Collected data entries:
==*==
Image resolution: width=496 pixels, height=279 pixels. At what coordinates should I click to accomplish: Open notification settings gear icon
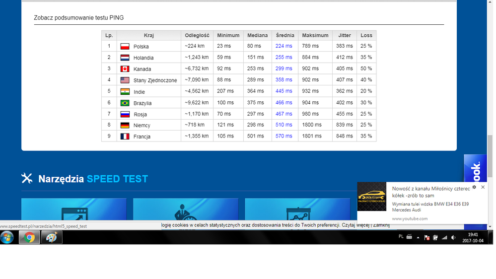click(x=474, y=187)
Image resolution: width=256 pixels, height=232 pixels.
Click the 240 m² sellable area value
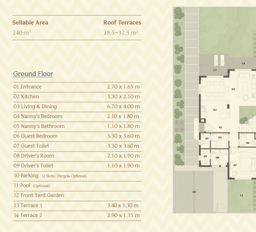pyautogui.click(x=22, y=32)
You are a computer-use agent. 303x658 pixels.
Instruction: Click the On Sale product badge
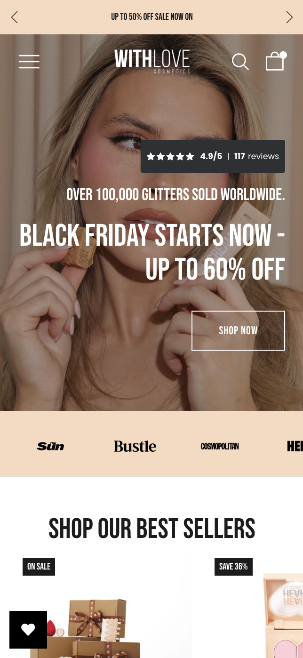tap(39, 567)
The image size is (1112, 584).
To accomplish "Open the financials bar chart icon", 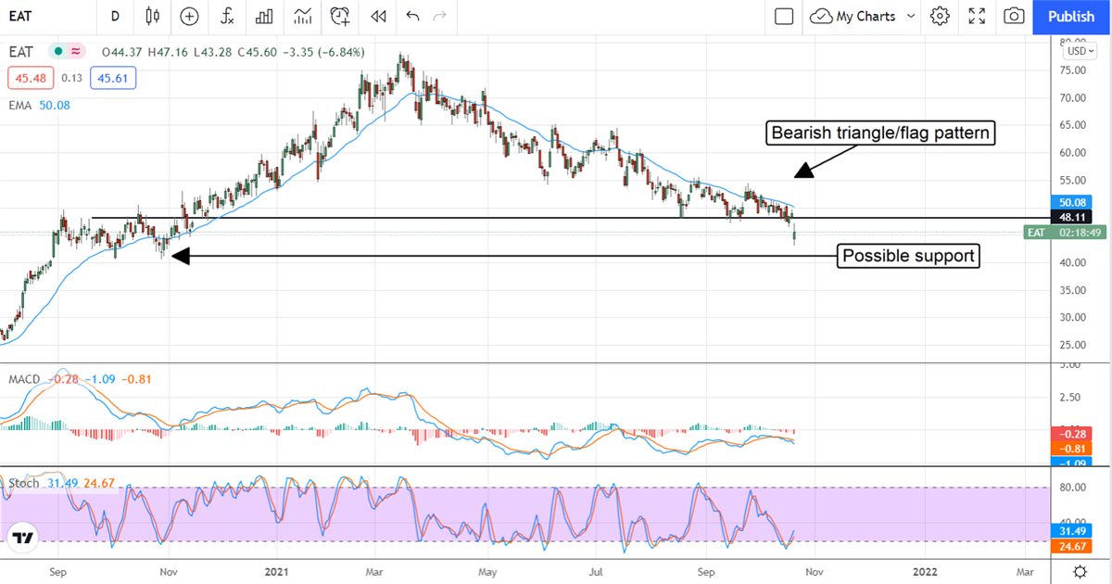I will 264,16.
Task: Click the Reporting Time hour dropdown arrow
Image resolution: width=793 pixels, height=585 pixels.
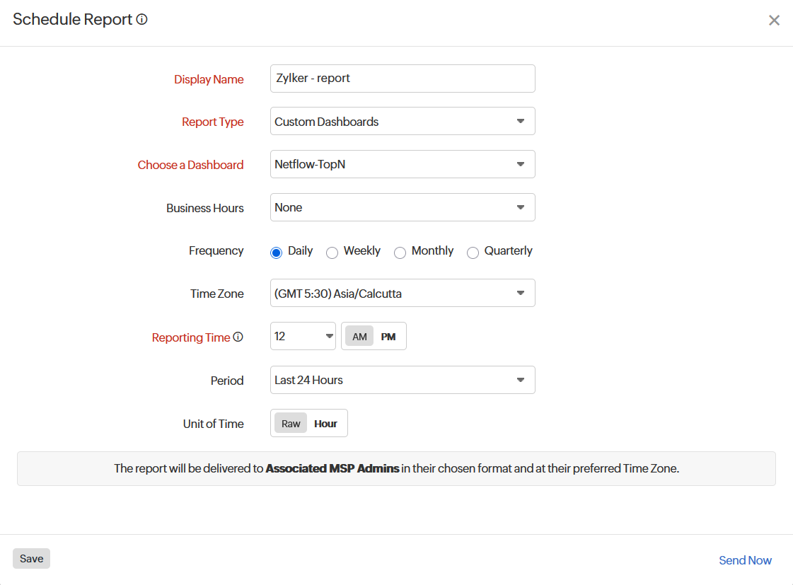Action: coord(328,336)
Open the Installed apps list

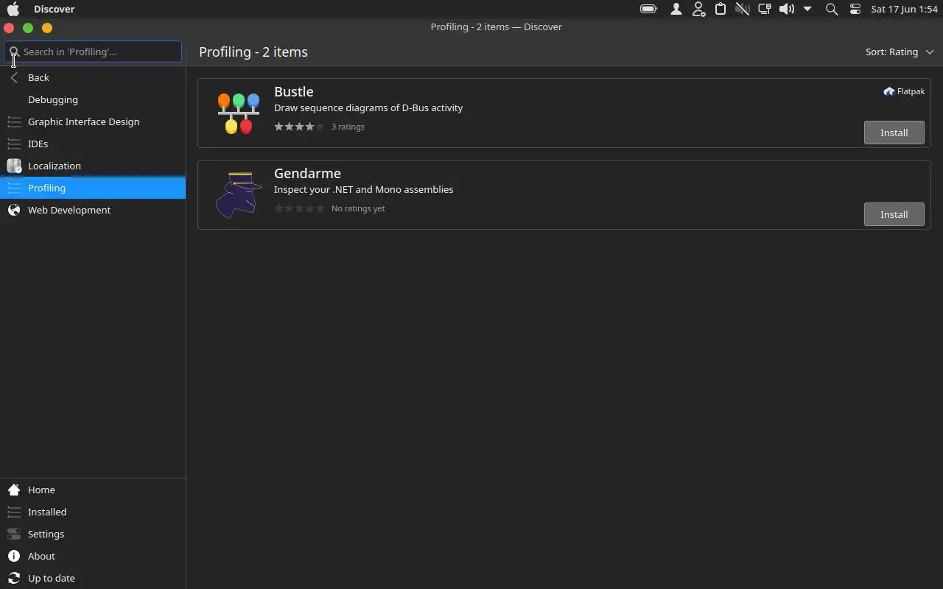click(x=47, y=512)
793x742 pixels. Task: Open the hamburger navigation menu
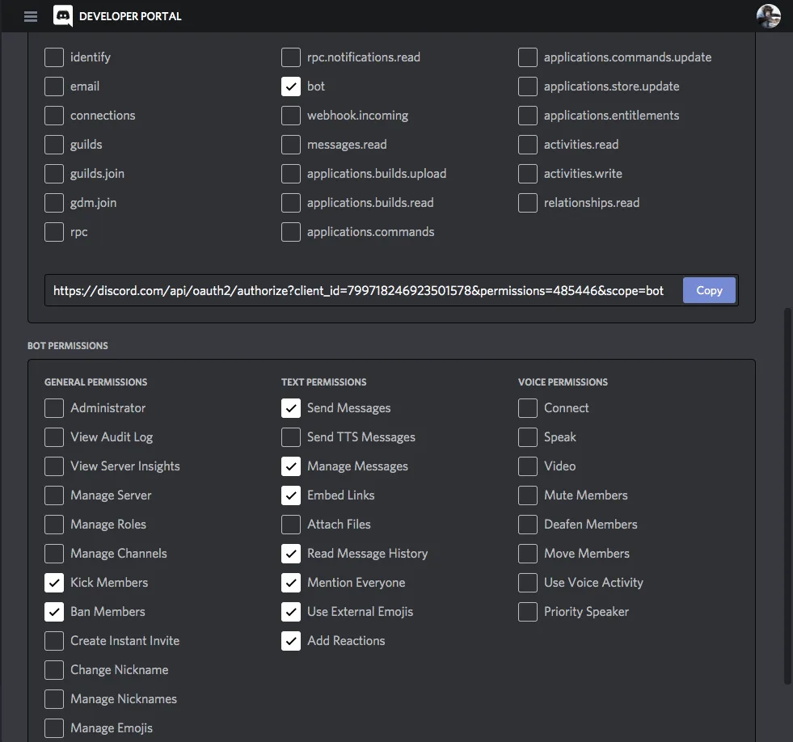31,16
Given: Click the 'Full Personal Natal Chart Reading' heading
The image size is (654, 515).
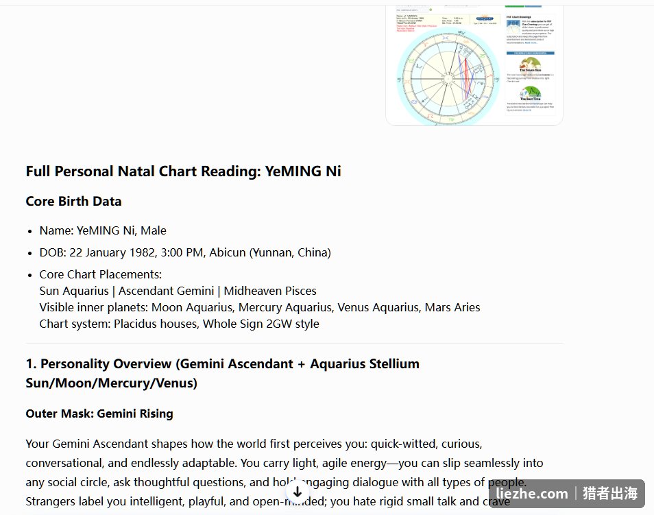Looking at the screenshot, I should coord(184,171).
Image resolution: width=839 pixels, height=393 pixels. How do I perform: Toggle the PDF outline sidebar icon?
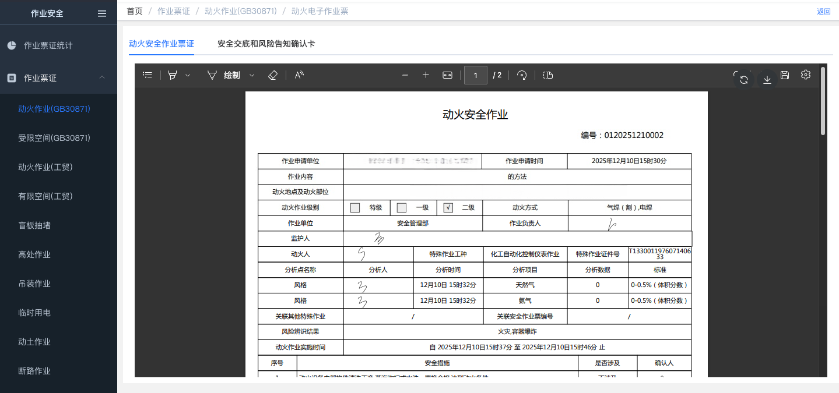[x=148, y=75]
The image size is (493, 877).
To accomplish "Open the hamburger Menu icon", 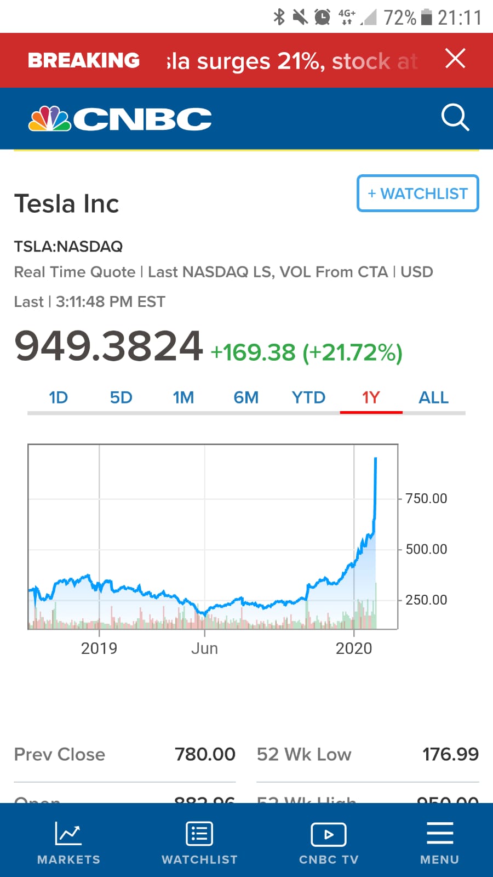I will (x=439, y=834).
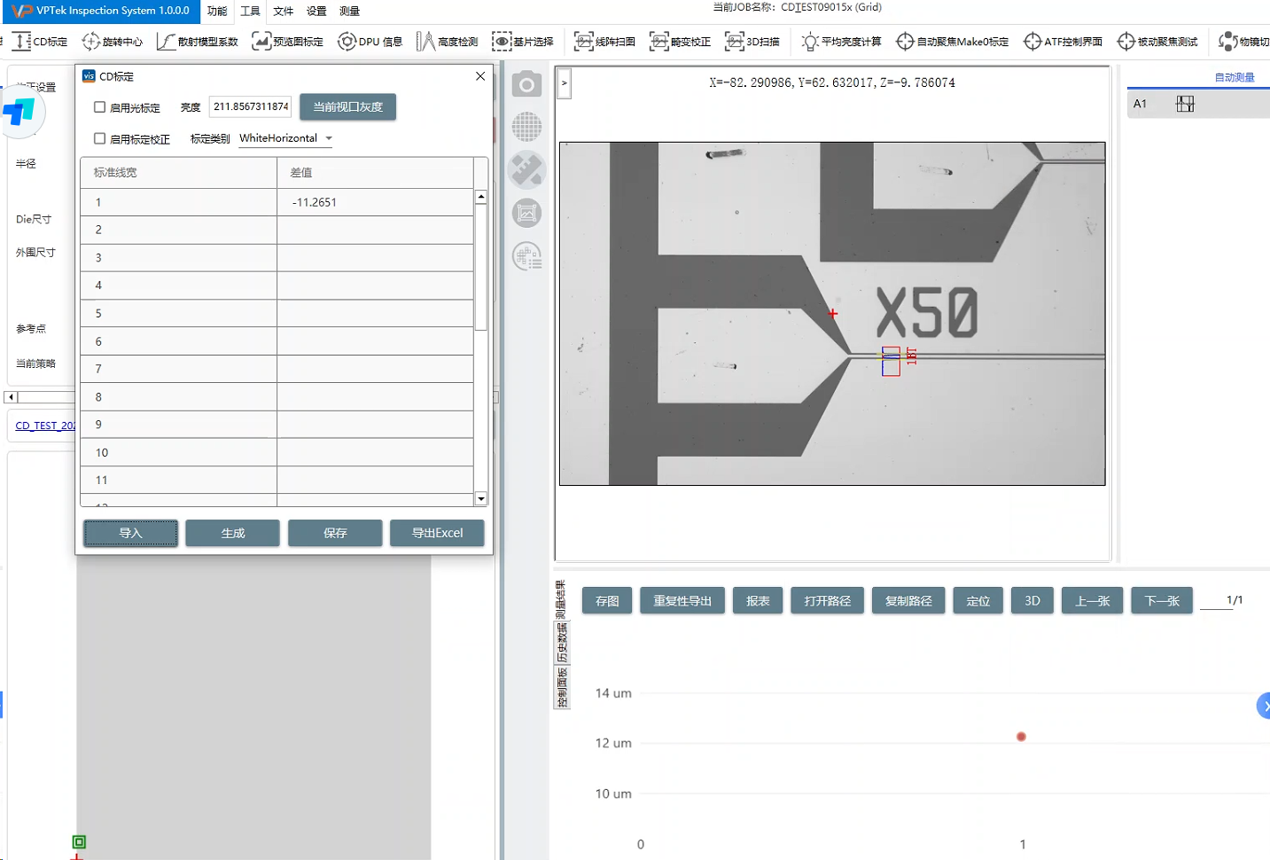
==*==
_Directions for this task_
Starting at the line above with "The image size is (654, 515).", output every line exactly up to and including the line with "The image size is (493, 877).", but none of the pictures.

_Problem solution_
The image size is (654, 515).
Looking at the screenshot, I should coord(184,171).
Image resolution: width=839 pixels, height=393 pixels. How do I perform: Toggle the PDF outline sidebar icon?
[x=148, y=75]
The image size is (493, 877).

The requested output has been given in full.